*Assignment*.
Go through the listing beneath this task and return every line that carries the string "output".

*Records for the task*.
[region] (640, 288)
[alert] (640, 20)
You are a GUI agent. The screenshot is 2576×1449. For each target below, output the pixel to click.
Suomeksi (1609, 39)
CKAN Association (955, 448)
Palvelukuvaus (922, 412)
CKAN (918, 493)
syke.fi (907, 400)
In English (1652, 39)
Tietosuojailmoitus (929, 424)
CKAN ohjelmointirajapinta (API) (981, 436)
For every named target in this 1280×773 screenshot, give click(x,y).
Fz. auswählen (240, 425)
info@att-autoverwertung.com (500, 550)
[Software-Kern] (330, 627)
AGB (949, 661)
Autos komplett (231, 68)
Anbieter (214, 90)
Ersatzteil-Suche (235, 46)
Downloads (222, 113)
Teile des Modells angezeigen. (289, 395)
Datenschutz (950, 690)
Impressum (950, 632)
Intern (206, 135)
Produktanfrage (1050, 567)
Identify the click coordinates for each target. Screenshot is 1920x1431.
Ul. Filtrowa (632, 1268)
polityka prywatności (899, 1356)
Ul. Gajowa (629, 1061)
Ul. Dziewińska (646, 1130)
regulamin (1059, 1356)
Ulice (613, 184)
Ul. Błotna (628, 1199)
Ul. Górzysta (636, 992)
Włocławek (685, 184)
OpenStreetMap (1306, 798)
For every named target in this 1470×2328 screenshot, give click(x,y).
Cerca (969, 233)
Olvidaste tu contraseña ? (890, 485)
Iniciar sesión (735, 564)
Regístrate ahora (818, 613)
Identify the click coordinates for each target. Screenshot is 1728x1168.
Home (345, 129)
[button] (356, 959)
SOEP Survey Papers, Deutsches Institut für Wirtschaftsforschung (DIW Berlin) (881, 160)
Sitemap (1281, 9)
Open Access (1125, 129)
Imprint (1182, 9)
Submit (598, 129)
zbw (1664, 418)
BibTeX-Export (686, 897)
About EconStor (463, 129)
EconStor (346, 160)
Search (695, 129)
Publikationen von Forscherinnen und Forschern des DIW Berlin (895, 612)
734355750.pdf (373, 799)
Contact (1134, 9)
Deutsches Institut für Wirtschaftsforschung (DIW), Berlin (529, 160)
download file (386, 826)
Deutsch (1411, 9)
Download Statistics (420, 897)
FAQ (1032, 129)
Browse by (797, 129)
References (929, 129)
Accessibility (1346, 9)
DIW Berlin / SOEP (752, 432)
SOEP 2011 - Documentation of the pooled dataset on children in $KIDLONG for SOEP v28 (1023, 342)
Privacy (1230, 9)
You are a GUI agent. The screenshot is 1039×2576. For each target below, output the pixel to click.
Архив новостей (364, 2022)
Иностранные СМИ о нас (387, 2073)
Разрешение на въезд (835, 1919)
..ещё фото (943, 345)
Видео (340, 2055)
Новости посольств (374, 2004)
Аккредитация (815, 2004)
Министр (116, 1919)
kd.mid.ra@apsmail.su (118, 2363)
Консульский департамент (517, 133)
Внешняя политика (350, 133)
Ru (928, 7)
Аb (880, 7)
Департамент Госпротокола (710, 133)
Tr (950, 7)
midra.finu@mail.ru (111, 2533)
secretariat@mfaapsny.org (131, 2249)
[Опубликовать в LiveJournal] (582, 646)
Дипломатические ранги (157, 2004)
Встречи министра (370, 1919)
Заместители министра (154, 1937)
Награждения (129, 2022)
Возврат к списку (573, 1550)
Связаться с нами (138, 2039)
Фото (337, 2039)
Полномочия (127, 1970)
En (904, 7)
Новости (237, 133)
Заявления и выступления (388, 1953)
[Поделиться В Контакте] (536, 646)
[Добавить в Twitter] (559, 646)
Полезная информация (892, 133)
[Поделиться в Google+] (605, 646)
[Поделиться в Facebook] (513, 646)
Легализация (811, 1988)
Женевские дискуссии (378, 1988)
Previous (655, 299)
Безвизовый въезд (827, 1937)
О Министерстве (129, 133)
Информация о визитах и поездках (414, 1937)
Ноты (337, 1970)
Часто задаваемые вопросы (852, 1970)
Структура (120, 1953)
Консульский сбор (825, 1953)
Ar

*Worked solution*.
You are a GUI agent. The screenshot is 2576×1449. For each target below, output the pixel to click.
You are a GUI agent. The screenshot is 1039×2576. For each target below, output the pixel to click.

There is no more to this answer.